Configuration files¶

Managing configurations¶

Pipeline configuration properties are defined in a file named nextflow.config situated in the pipeline execution directory. This file can be used to define technical and project depeding parameters, e.g. which executor to use, the processes’ environment variables, pipeline parameters etc. Hence, the configuration file allows to separate these variables from the nextflow workflow script and makes the scripts more flexible and modular.

Let’s have a look again at the structure of the workflow. The nextflow.config defines the technical and pipeline specific parameters and are imported in the main.nf script. Actually, we can write any number of *.config file and import it in the general nextflow.config which is imported by default in the main.nf.

../_images/overview-folder-structure.png

Technical parameters¶

Executors¶

While a process defines what command or script has to be executed, the executor determines how that script is actually run on the target system. In the Nextflow framework architecture, the executor is the component that determines the system where a pipeline process is run and it supervises its execution.

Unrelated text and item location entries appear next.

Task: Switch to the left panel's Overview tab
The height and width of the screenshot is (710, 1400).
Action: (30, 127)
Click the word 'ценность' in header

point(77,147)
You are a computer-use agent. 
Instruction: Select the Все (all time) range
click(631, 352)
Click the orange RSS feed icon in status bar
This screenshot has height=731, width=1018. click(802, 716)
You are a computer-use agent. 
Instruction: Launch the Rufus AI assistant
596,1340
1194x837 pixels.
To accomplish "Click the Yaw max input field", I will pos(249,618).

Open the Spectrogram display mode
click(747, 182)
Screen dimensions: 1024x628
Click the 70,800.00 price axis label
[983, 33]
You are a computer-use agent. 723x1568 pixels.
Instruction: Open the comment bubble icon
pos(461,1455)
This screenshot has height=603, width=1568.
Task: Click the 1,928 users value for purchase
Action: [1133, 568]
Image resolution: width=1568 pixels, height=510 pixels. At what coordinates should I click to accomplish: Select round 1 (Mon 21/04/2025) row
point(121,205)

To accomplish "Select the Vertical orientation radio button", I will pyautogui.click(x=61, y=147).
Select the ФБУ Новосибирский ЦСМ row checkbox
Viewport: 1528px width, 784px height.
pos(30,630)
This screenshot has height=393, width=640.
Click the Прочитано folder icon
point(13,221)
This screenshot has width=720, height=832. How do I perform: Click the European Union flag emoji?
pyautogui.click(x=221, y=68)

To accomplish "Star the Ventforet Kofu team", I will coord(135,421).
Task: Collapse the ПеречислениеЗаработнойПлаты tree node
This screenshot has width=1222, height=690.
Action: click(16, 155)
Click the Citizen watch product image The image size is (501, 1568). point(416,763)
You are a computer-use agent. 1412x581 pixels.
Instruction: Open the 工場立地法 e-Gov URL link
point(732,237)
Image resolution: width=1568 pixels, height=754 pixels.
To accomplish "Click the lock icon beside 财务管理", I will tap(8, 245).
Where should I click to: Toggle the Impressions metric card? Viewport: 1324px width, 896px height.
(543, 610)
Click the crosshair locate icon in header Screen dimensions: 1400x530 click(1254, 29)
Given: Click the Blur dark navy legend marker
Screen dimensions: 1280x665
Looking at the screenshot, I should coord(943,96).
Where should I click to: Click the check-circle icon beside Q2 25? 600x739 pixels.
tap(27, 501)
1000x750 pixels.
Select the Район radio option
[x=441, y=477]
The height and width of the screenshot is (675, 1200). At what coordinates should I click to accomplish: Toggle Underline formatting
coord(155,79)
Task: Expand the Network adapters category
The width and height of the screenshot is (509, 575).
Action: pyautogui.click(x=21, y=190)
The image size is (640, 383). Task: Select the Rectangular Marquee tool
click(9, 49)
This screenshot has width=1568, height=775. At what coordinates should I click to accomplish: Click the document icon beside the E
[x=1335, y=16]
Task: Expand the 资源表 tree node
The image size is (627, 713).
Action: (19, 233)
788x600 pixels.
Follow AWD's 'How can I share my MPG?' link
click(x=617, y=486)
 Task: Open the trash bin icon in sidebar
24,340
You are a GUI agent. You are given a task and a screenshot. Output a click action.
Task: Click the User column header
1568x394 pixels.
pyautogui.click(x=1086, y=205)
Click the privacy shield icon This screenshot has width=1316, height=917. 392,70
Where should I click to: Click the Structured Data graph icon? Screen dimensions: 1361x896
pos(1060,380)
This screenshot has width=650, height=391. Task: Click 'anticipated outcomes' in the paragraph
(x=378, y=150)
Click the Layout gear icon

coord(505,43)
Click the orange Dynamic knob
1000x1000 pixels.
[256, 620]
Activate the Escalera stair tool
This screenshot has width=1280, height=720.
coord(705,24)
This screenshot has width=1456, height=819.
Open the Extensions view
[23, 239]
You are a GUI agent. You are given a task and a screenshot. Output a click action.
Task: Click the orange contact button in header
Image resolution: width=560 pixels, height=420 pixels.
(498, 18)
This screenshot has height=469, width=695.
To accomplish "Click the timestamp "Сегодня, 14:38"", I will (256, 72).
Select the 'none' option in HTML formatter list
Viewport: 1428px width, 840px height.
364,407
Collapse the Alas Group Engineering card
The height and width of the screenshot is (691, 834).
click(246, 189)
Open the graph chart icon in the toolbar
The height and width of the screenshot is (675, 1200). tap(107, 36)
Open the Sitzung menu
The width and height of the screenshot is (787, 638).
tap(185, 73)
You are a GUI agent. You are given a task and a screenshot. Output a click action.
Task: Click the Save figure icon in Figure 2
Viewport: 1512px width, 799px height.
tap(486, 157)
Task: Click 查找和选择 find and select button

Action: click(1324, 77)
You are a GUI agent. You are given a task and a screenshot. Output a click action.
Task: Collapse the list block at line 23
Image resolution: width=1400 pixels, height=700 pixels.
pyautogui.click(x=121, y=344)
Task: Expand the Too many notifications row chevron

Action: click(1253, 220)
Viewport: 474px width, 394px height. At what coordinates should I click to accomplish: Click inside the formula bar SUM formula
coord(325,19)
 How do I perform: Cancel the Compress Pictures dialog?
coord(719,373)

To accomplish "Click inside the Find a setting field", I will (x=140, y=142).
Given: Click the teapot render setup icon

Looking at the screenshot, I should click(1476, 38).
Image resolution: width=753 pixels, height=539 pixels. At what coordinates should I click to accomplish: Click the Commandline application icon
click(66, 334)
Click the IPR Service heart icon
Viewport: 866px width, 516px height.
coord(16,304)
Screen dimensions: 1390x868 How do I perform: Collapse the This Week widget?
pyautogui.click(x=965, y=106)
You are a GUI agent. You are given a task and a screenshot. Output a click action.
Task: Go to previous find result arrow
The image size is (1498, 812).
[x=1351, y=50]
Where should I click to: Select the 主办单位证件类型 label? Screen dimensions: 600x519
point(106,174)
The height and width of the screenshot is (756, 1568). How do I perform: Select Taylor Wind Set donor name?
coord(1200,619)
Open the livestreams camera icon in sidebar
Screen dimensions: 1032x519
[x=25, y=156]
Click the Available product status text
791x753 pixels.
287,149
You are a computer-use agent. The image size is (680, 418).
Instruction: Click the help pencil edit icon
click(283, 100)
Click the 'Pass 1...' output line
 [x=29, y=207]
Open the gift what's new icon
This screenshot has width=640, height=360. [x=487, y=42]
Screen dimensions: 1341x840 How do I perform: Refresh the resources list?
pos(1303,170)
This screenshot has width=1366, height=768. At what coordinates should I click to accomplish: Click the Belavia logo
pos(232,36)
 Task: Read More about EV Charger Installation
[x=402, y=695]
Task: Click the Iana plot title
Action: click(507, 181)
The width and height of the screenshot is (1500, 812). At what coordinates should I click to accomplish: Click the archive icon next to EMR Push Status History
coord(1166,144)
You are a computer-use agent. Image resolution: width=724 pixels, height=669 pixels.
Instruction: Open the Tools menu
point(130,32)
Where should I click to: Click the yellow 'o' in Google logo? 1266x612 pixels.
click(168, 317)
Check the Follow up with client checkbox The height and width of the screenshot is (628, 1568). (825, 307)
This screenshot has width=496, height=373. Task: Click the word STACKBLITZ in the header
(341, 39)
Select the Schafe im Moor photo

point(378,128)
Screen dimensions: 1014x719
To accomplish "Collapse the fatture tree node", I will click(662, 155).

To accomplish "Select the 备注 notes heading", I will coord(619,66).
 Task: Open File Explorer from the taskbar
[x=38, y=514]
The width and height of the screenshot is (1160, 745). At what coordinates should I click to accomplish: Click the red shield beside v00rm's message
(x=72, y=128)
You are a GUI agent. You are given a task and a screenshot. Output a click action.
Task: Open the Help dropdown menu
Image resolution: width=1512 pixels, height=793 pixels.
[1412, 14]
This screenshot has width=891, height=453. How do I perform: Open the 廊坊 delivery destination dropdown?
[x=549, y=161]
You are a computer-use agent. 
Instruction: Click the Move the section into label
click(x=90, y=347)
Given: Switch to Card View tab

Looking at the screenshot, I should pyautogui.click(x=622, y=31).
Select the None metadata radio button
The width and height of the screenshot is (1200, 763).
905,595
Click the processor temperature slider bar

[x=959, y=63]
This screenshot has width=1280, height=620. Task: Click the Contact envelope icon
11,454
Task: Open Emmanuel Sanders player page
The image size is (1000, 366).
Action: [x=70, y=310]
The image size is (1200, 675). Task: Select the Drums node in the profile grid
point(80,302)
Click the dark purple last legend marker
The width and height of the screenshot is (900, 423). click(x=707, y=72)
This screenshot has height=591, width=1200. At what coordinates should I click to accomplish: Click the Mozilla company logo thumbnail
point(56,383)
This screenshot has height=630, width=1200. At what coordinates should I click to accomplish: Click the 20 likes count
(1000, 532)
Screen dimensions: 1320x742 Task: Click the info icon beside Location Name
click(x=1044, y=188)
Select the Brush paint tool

If not otherwise specified, processes are executed on the local computer using the local executor. In the example below we start with defining the processes’ allowed memory- and cpu-usage. This list can be further extended with parameters like time, queue, etc.

process {
    memory='1G'
    cpus='1'
}

It’s also possible to create labels that can be chosen and used for each process separately. In the example below we can use the label high as a directive in a process and hence allow more resources for that particular process (see star.nf). These labels are added in the directives of the processes as we did in our modules.

process {
    withLabel: 'low' {
        memory='1G'
        cpus='1'
        time='6h'
    }
    withLabel: 'med' {
        memory='2G'
        cpus='2'
    }
    withLabel: 'high' {
        memory = '8G'
        cpus='8'
    }
}

The local executor is very useful for pipeline development and testing purposes, but for real world computational pipelines an HPC or cloud platform is often required. The executor can be defined as process.executor = 'local' in the snippet above. If we want to use a different executor we could use e.g. azurebatch or awsbatch, however this goes also hand in hand with the parameters that are applicable for that specific executor. This config file contains the minimal set of required parameters for the Azure case (we will discuss the profiles soon).

Hence, you can write your pipeline script once and have it running on your computer, a cluster resource manager or the cloud by simply changing the executor definition in the Nextflow configuration file. As these configurations are often a one-time effort, managed by a local IT/admin person, we refer to the official documentation.

Here is an overview of supported executors:

Portability¶

As discussed before, Nextflow is especially useful thanks to its portability and reproducibility, i.e. the native support for containers and environment managers. There are two options for attaching containers to your pipeline. Either you define a dedicated container image for each process individually, or you define one container for all processes together in the configurations file.

In the former case, simply define the container image name in the process directives. In the snippet below, we defined a container that already exists in DockerHub. Dockerhub is also the default location where Nextflow will search for the existence of this container if it doesn’t exist locally.

process quality-control {
    container 'biocontainers/fastqc:v0.11.9_cv7'

    """
    fastqc ...
    """
}

In the latter case, write the following line in the nextflow.config file:

process.container = 'vibbioinfocore/analysispipeline:latest'

We’re referring to a Docker container image that exists on Dockerhub. Notice however that all the tools and dependencies necessary during your pipeline, need to be present in this image. To run the pipeline script with this Docker container image, use the following command: nextflow run example.nf -with-docker.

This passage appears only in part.